Folder Structure for ML Project

·2596 words·13 mins· loading · ·
Machine Learning (ML) Software Development Software Architecture & Design Machine Learning Projects DevOps File Management MLOps

On This Page

Table of Contents
Share with :

Configuration Management

Directory Structure for ML Project is critical for any serious data science project. What we learn from a technology college and institution is useful in a real-world business, but the problem is that environment is completely different, and it takes proper guidance to adapt to a real business environment. Many times traveling on this path is full of frustration without any proper guidance. Sometimes guidance is there, but it is like blind is leading blind. One has already navigated a lot with struggle, so she/he is trying to guide a new person. Data-science education is not any different from this. From universities and institutions, we learn many concepts, algorithms, art, and science of developing models, etc. but when our customer or management tells us a problem with a simplistic dataset then we don’t know how to proceed. Although there are many templates and frameworks to approach, yet there is no simple cookie-cutter solution for all kinds of problems. Depending upon project duration, resources (human + machine + software), client, and his/her need, the technology available at hand we can choose different approaches.
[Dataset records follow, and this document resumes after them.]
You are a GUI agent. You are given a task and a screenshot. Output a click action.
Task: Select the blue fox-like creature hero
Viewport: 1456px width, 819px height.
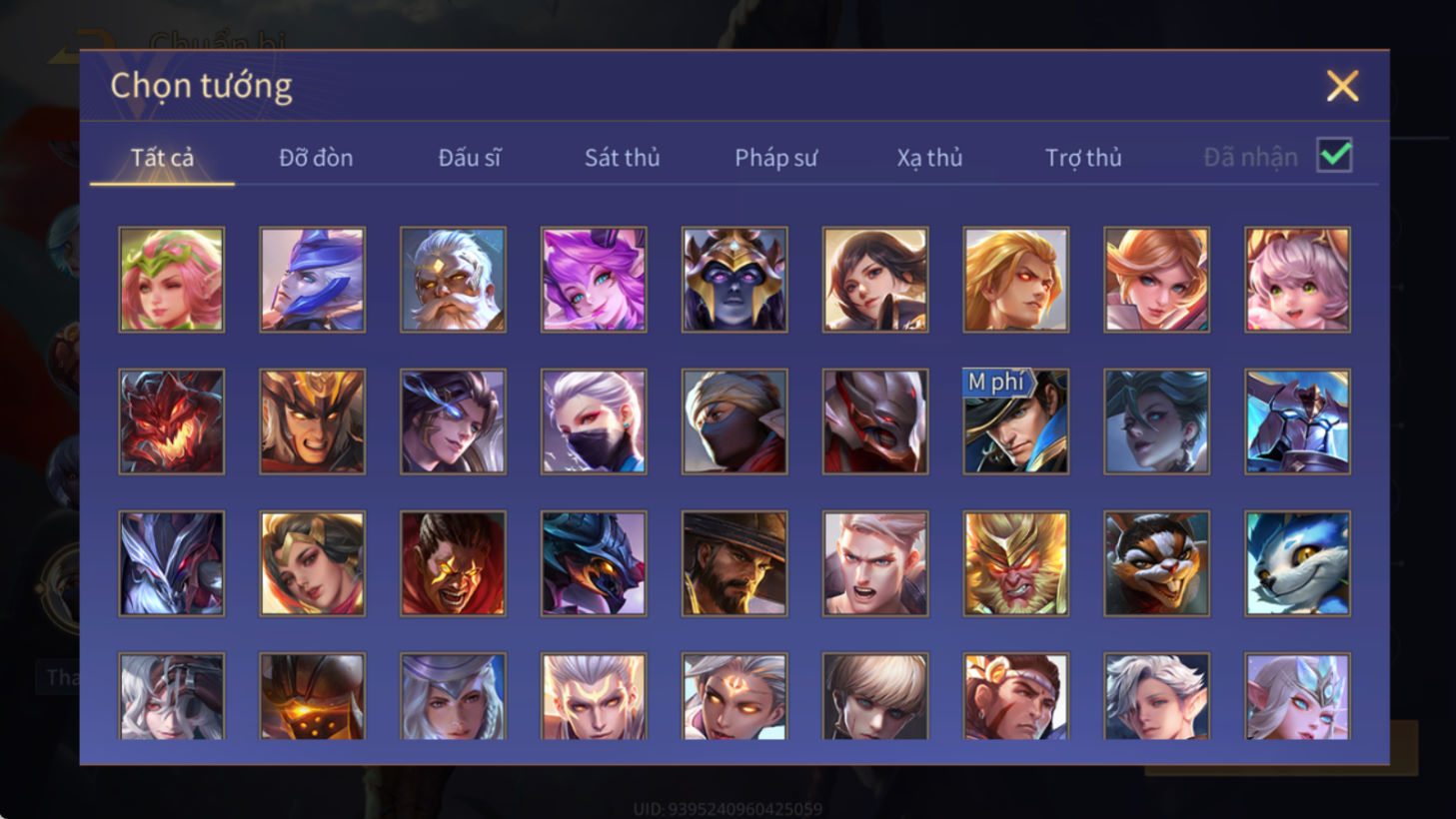(1297, 563)
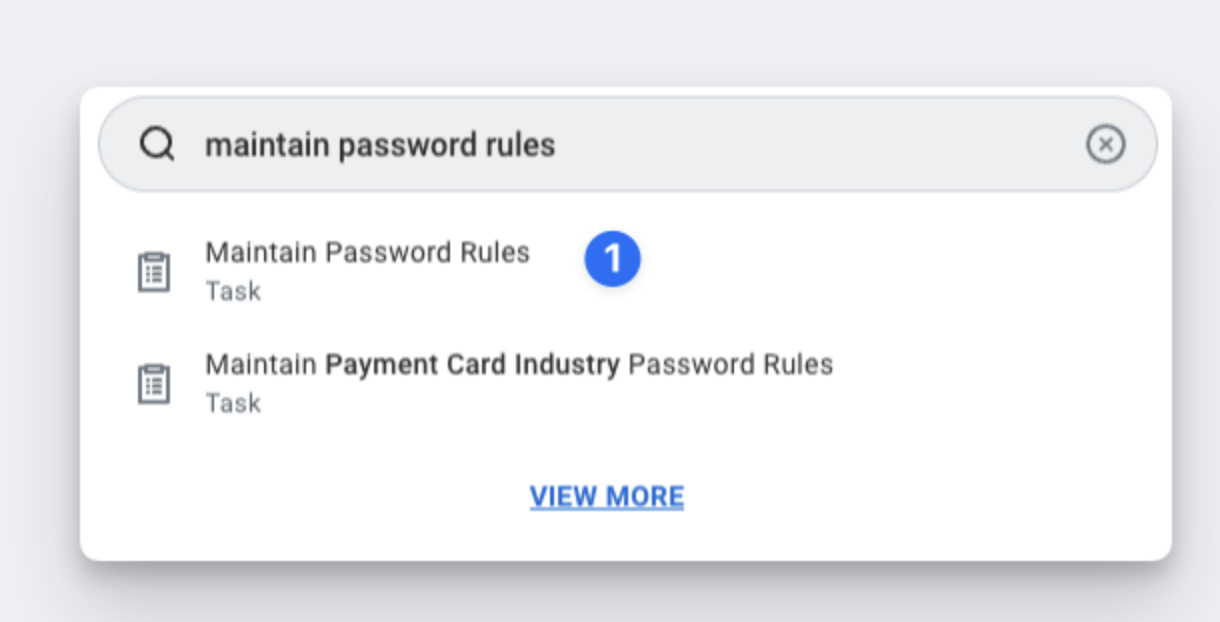The width and height of the screenshot is (1220, 622).
Task: Open Maintain Payment Card Industry Password Rules task
Action: tap(519, 365)
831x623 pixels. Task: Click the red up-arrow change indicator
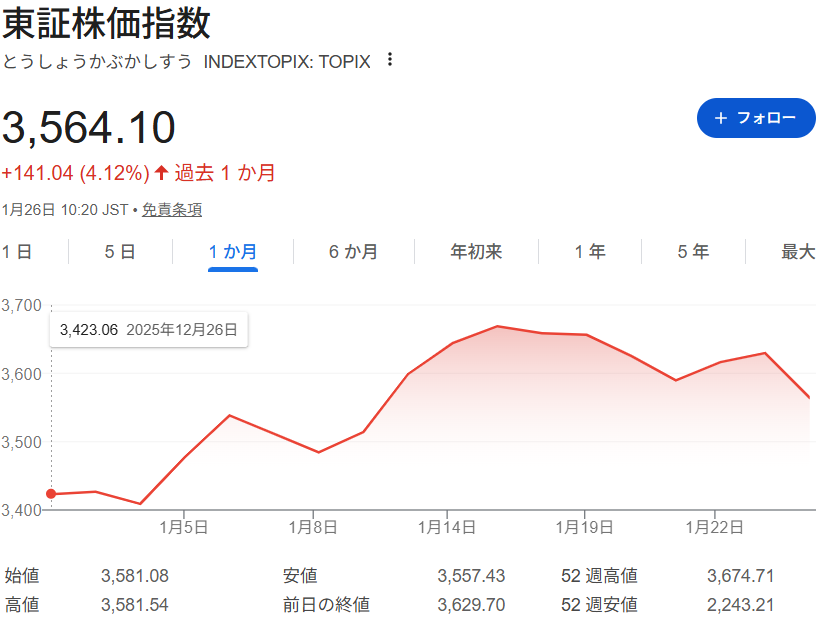[161, 173]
In spite of all the chaos and confusion, one thing remains constant in the project. That one thing is managing the output of different stages of our project. Where to keep your intermediate file(s) or work product(s)? What should be the folder structure of our project? How files should be versioned? How product should be versioned? How the access permission to these files is managed? How the backup and retrieval of these files are managed, etc. All these activities are part of a big process called configuration management. Configuration management is a complex topic and much more complex in Machine Learning, and Data Science projects. So to keep things simple in this article, I am just trying one aspect of configuration management. The folder structure is one of the key concepts in configuration management. If you have proper folder structure then you can manage your work in much efficient way, it also helps you in understanding the high flow of the project.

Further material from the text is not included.